* _Task directions_
In the records below, count every line that includes the word "width". Provide the total alone.

++++ Task material

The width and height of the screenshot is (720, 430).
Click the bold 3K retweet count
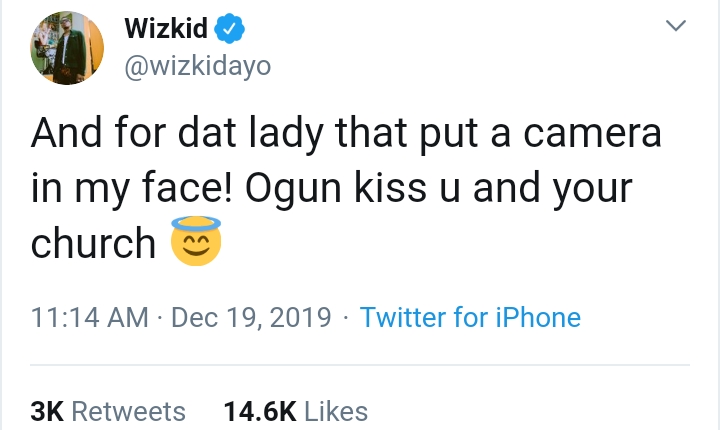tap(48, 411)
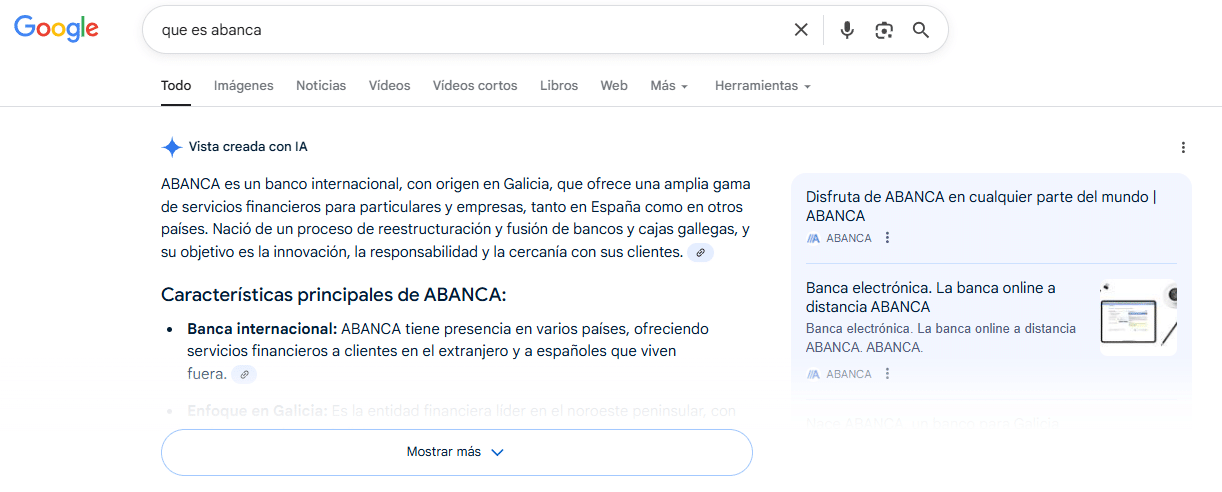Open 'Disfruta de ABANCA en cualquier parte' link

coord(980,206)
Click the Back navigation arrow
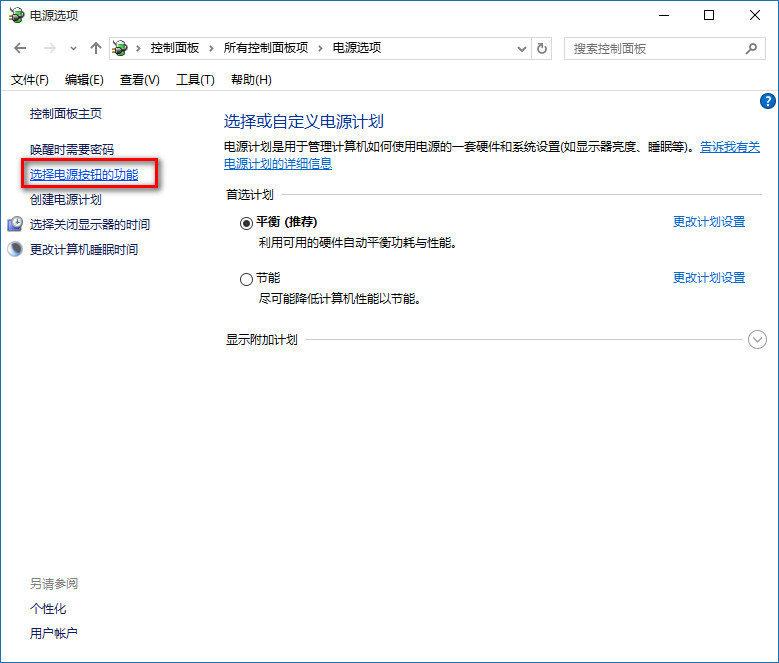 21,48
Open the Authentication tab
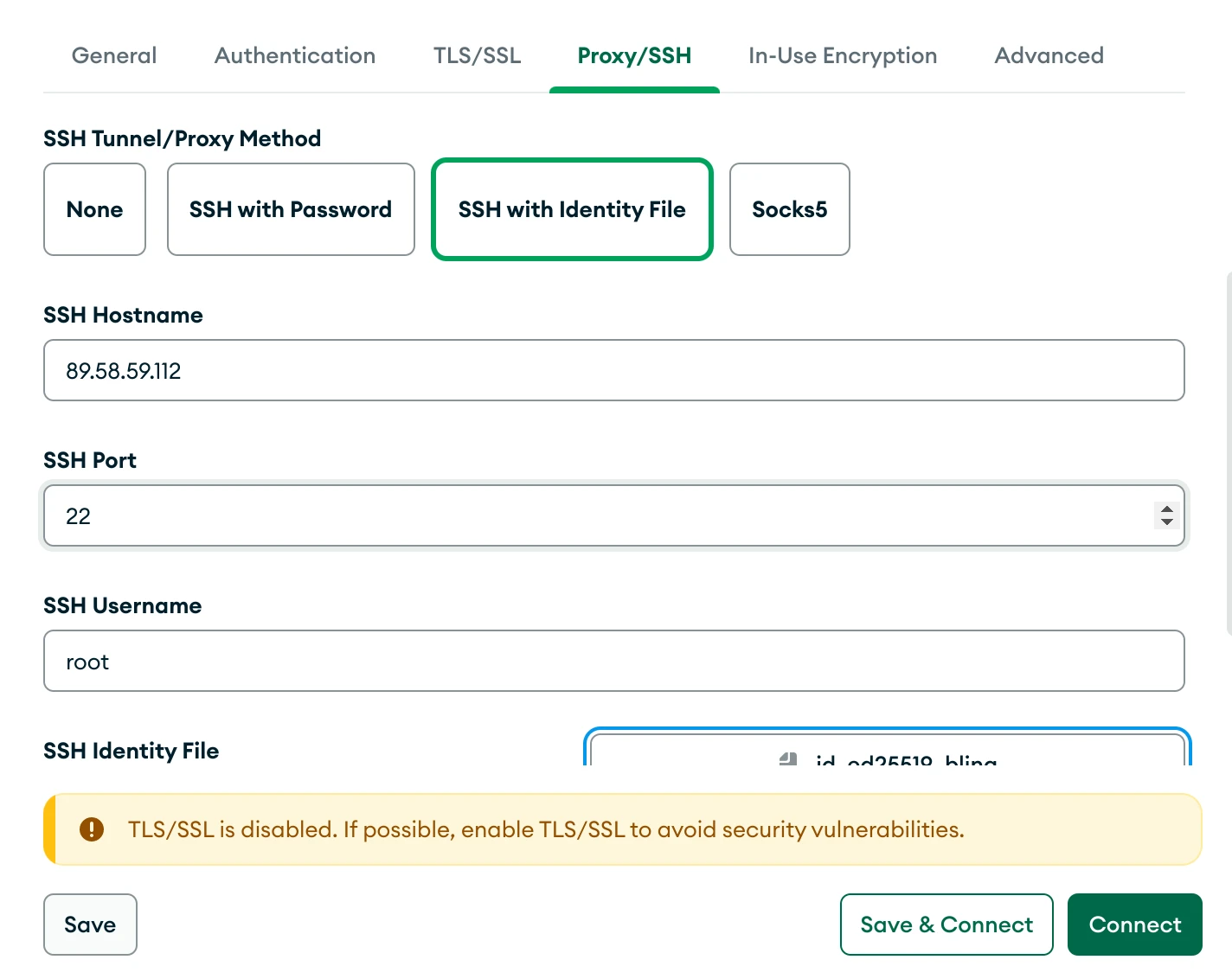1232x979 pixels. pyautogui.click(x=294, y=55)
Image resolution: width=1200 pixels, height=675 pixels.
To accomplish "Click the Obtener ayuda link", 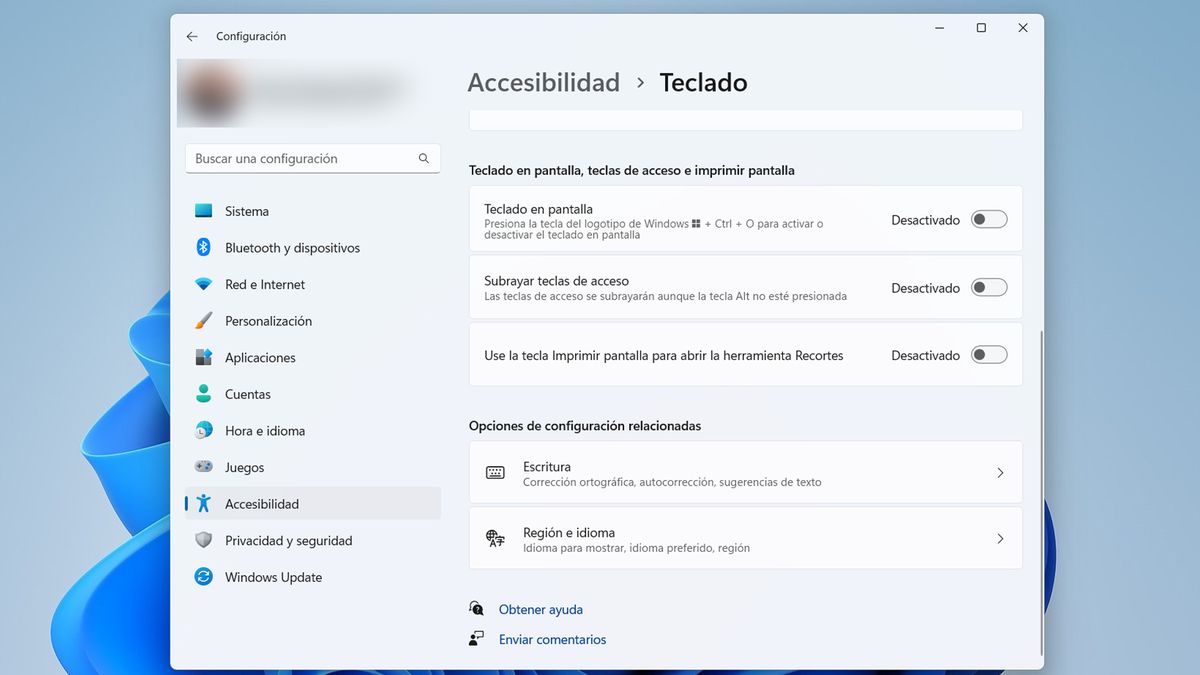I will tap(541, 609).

++++++++

* _Task answer_
2